=== Exercice écrit 1 ===
Traduisez en anglais la phrase suivante de l'extrait sur le coût de la piraterie somalienne : « Mais cette allure est très supérieure à la vitesse optimale du point de vue économique, estimée à 12 nœuds. »

=== Extrait choisi ===
↓↓↓
Selon ce rapport, le coût direct de la piraterie somalienne a représenté l’an dernier entre 6,6 milliards et 6,9 milliards de dollars. Les armateurs ont dû supporter 80 % du total, soit entre 5,3 et 5,5 milliards de dollars. La moitié des surcoûts infligés aux armateurs par la piraterie somalienne (2,7 milliards) consiste en dépenses de carburant dues à l’accélération de la vitesse de traversée des zones à risque, afin d’éviter les captures. Jusqu’à présent, aucun navire circulant à plus de 18 nœuds (18 milles/heure) n’est en effet tombé aux mains des pirates. Mais cette allure est très supérieure à la vitesse optimale du point de vue économique, estimée à 12 nœuds.
Toujours selon l’étude d’OEF, les dépenses en sécurité viennent en deuxième lieu avec un coût de 1,11 milliard de dollars, qu’il s’agisse de l’achat d’équipements ou de l’embauche d’escortes. Les autres dépenses importantes sont les coûts d’assurances pour couvrir les risques de guerre ou de rapt (635 millions de dollars). Suivent les coûts des détours entrepris par les navires pour éviter les zones dangereuses (583 millions selon OEF, mais six fois plus selon la Banque africaine de développement [Bad], qui a calculé que le détournement du trafic maritime par le cap de Bonne-Espérance correspondait à une facture de 3,5 milliards de dollars pour les armateurs).
La liste des coûts supplémentaires comprend encore 190 millions de compensations au personnel navigant (1 128 marins pris en otage en 2011, dont 24 morts). Cela inclut les primes de risque et les indemnités en cas de prise d’otage, ainsi que 160 millions de dollars de rançons. Celles-ci ont augmenté de 20 % par rapport à 2010 (5 millions par équipage en moyenne). Le record est détenu par le propriétaire d’un tanker battant pavillon grec, l’Irene SL, qui transportait 2 millions de barils estimés à 200 millions de dollars et a dû verser 13,5 millions. De leur côté, les gouvernements ont supporté, en 2011, 1,27 milliard de dépenses militaires pour protéger les convois et assurer la sécurité du trafic maritime dans la zone, avec une certaine efficacité : sur 237 attaques de navire, 28 seulement ont été couronnées de succès.
↑↑↑
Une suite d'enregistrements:
↓↓↓
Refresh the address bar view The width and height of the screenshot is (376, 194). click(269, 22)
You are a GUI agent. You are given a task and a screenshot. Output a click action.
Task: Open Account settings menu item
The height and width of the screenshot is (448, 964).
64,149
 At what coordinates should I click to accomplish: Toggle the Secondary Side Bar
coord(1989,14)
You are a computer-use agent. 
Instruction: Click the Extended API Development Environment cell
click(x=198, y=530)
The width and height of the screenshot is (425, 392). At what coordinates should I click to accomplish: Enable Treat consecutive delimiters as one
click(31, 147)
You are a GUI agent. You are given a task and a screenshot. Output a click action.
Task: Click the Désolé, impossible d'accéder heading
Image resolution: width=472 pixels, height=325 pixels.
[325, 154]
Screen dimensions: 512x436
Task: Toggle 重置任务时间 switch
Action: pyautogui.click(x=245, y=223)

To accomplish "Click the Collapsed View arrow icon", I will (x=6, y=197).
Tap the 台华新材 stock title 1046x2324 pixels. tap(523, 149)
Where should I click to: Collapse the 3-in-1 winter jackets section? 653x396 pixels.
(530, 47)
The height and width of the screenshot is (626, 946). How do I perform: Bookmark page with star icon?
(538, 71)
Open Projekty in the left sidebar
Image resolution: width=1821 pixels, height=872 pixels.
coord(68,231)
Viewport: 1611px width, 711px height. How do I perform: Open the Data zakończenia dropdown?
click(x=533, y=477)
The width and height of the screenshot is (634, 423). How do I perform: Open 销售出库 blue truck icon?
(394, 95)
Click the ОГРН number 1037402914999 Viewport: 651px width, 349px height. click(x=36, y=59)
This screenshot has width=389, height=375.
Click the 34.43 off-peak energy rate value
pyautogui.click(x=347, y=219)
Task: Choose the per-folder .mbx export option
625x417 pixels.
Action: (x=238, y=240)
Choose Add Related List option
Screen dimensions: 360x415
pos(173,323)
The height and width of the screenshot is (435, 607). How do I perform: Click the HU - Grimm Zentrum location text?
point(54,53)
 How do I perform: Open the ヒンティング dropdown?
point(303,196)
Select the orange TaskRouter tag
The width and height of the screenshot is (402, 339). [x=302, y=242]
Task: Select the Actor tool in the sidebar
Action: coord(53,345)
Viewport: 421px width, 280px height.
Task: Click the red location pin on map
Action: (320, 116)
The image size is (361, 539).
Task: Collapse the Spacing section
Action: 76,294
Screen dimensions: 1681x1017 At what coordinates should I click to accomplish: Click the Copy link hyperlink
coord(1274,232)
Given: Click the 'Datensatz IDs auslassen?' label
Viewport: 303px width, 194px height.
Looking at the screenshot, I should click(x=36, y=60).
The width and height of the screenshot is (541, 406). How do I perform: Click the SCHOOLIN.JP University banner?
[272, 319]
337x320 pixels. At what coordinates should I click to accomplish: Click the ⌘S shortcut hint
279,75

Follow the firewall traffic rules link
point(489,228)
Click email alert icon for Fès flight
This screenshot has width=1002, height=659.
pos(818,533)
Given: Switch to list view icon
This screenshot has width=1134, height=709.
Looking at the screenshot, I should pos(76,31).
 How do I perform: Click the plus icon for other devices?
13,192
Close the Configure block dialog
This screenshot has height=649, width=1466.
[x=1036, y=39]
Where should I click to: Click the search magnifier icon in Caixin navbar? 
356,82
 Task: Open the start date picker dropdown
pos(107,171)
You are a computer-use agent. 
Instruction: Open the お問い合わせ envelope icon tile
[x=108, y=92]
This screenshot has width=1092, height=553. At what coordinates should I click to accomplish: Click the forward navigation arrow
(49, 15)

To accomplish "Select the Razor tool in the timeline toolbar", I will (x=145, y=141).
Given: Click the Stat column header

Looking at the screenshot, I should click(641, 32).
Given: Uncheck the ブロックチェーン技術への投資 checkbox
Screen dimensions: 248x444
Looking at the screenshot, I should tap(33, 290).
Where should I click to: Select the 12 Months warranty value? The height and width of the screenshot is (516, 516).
↑↑↑
=== Exercice écrit 2 ===
Exprimez sous forme de liste JSON de chaînes le passage des rangées qui va de leur début jusqu'à la ligne contenant « Tap the 台华新材 » incluse, avec une chaîne par ligne et sans les lignes vides.

=== Réponse proposée 1 ===
But this pace is far above the economically optimal speed, estimated at 12 knots.

=== Réponse proposée 2 ===
[
  "Refresh the address bar view The width and height of the screenshot is (376, 194). click(269, 22)",
  "You are a GUI agent. You are given a task and a screenshot. Output a click action.",
  "Task: Open Account settings menu item",
  "The height and width of the screenshot is (448, 964).",
  "64,149",
  " At what coordinates should I click to accomplish: Toggle the Secondary Side Bar",
  "coord(1989,14)",
  "You are a computer-use agent. ",
  "Instruction: Click the Extended API Development Environment cell",
  "click(x=198, y=530)",
  "The width and height of the screenshot is (425, 392). At what coordinates should I click to accomplish: Enable Treat consecutive delimiters as one",
  "click(31, 147)",
  "You are a GUI agent. You are given a task and a screenshot. Output a click action.",
  "Task: Click the Désolé, impossible d'accéder heading",
  "Image resolution: width=472 pixels, height=325 pixels.",
  "[325, 154]",
  "Screen dimensions: 512x436",
  "Task: Toggle 重置任务时间 switch",
  "Action: pyautogui.click(x=245, y=223)",
  "To accomplish \"Click the Collapsed View arrow icon\", I will (x=6, y=197).",
  "Tap the 台华新材 stock title 1046x2324 pixels. tap(523, 149)"
]